Task goal – Return exactly the line that contains "Task: Open the Inbox section" and all lines beneath it in the entries, through the very last one.

Entries supplied –
※
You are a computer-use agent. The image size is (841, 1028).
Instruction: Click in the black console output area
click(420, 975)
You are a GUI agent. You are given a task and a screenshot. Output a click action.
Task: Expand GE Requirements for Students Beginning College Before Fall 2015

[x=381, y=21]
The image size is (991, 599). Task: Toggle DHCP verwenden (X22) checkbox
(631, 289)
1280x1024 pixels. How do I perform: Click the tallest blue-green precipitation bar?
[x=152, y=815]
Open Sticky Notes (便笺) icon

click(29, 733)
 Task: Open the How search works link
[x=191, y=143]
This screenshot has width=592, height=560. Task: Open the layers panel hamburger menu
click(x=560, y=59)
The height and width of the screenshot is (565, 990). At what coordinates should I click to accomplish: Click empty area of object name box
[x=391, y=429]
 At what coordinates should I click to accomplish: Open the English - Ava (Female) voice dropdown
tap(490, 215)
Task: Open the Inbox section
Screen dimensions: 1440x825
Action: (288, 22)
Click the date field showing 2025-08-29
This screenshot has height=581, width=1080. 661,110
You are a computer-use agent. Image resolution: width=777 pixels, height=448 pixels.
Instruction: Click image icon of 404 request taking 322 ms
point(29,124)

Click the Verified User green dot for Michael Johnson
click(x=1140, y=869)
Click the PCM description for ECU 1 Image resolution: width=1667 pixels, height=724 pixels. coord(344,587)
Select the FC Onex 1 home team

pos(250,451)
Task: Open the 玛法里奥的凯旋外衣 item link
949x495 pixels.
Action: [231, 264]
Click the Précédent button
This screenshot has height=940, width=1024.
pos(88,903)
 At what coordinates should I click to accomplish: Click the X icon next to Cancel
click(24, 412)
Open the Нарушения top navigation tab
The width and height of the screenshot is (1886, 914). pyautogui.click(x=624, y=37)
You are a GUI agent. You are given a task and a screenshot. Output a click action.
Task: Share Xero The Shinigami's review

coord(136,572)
※
Response for this exercise –
Task: Open the Inbox section
Screen dimensions: 1440x825
Action: (288, 22)
Click the date field showing 2025-08-29
This screenshot has height=581, width=1080. 661,110
You are a computer-use agent. Image resolution: width=777 pixels, height=448 pixels.
Instruction: Click image icon of 404 request taking 322 ms
point(29,124)

Click the Verified User green dot for Michael Johnson
click(x=1140, y=869)
Click the PCM description for ECU 1 Image resolution: width=1667 pixels, height=724 pixels. coord(344,587)
Select the FC Onex 1 home team

pos(250,451)
Task: Open the 玛法里奥的凯旋外衣 item link
949x495 pixels.
Action: [231, 264]
Click the Précédent button
This screenshot has height=940, width=1024.
pos(88,903)
 At what coordinates should I click to accomplish: Click the X icon next to Cancel
click(24, 412)
Open the Нарушения top navigation tab
The width and height of the screenshot is (1886, 914). pyautogui.click(x=624, y=37)
You are a GUI agent. You are given a task and a screenshot. Output a click action.
Task: Share Xero The Shinigami's review

coord(136,572)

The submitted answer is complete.